Y no es más que el joven “con el famoso mechón sobre el ojo negro, vestido de azul, la chaqueta abierta sobre una camisa blanca, ceñida a la cintura por una faja de franela roja, con flecos…” enamorado de Fernande, antes de que empiece todo, la modelo de artistas que frecuenta el Bateau. “Creo que hace dos días empecé una nueva tontería, pero fue culpa de la tormenta. En la casa hay un pintor español que me encuentro en todas partes desde hace algún tiempo y que, con sus ojazos cargados, penetrantes y pensativos a un tiempo, llenos de fuego contenido, me mira con tanta intensidad que no puedo evitar mirarle a mi vez…” La amiga de Apollinaire, el poeta que en su delirio de muerte, el mismo día del armisticio de la Gran Guerra, cree que van por él los gritos en la calle de ¡A bas Guillaume! (¡Abajo Guillermo!, el Káiser), según cuenta Gertrude Stein.
Picasso es el “artistazo jovencísimo”, como le llama Morice, del polvo y la suciedad al que acompaña todo su grupo: la bande Picasso. “Au rendez vous des póetes”, reza el cartel de su estudio de la casa mítica, donde “recibía al visitante un fuerte aroma a óleo y parafina, que Picasso usaba para pintar, así como para combustible de su lámpara, mezclado con el humo de la pipa de tabaco negro. Una vez que se pasaban los montones de cuadros arrimados a la pared, se hallaba el lienzo en que Picasso estaba trabajando, apoyado en un caballete en un espacio libre del centro de la habitación.” Salmon continúa: “un armario pintado hecho de tableros, un velador burgués comprado a un comerciante de mimbres, un viejo diván usado como lecho, un caballete. Incrustado en el espacio del estudio, un cuartito conteniendo algo como una cama, considerado como un retiro y familiarmente conocido como el cuarto de la chica…”, donde, loco de celos, retiene a Fernande quien, después de las primeras dudas (“…todavía no me he decidido a irme a vivir con Pablo. Es celoso, no tiene un duro y no quiere que yo trabaje. ¿Cómo se entiende? ¡Es una estupidez! Y además no quiero vivir en ese estudio miserable…”), termina por no oponer resistencia: “Con fe, con libros, un diván y poco trabajo que hacer, yo era feliz, muy feliz”.

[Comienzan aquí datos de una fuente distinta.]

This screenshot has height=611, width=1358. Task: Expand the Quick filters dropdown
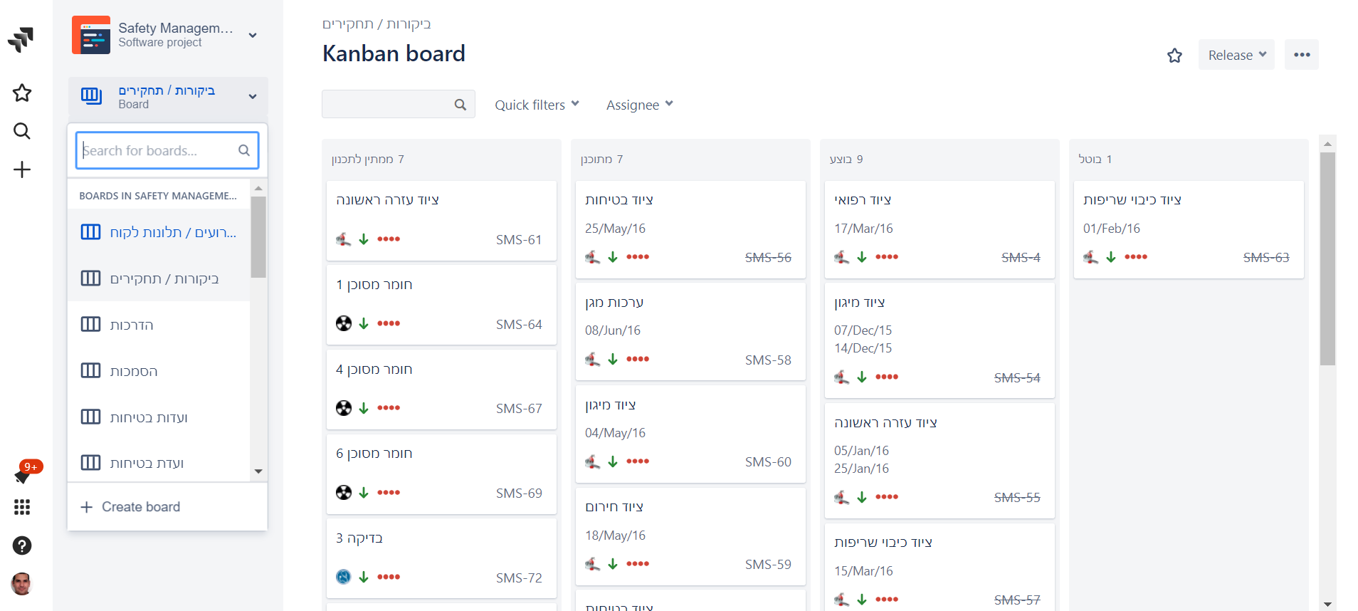[x=537, y=105]
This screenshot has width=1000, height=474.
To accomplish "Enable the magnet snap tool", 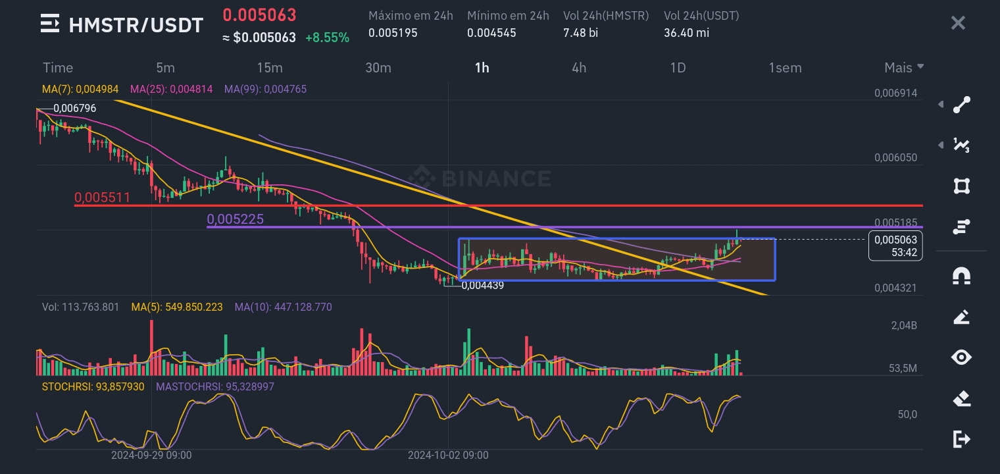I will coord(961,275).
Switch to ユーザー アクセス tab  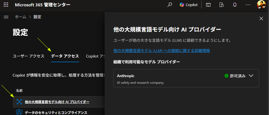point(28,56)
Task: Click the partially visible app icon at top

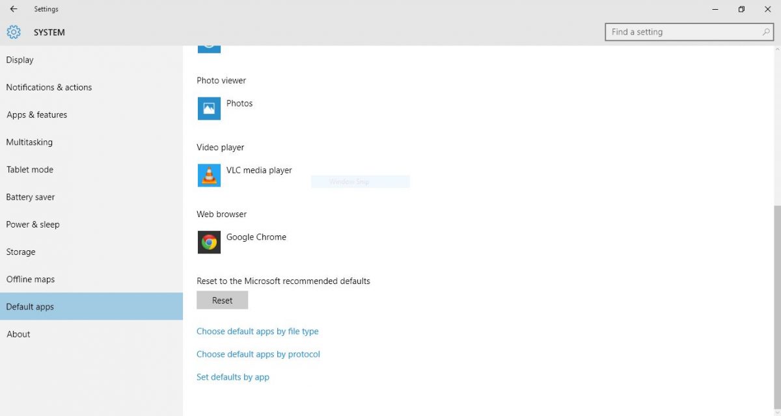Action: tap(209, 47)
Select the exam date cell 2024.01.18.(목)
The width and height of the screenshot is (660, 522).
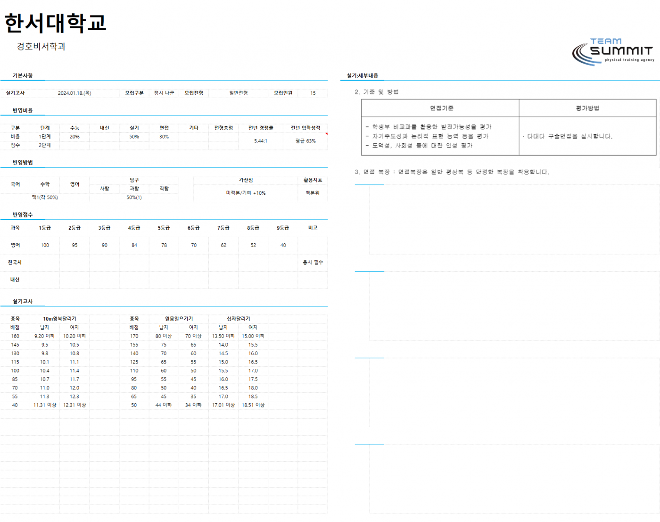point(74,93)
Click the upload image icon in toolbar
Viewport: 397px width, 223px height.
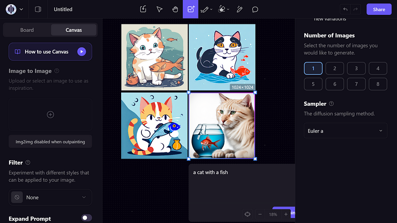click(x=143, y=9)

Es el principio de todo cuando termina el período más cotizado de toda su obra. De nuevo Morice, entusiasmado ante el renacimiento que ha ansiado durante años como el mayor admirador, escribe: “… las nuevas obras que expone… anuncian un cambio solar de su inclinación. No es que no subsista nada de sus primeras turbias representaciones… Hoy las actitudes se alivian, los elementos se disponen menos miserablemente, la tela se aclara: apunta a la aurora de la piedad, de la salvación…” Es el genio que esboza su primera “media sonrisa” y el final de un época en la que, como recuerda Jacob, “…todos vivíamos malamente. Lo maravilloso es que todos vivíamos igual.”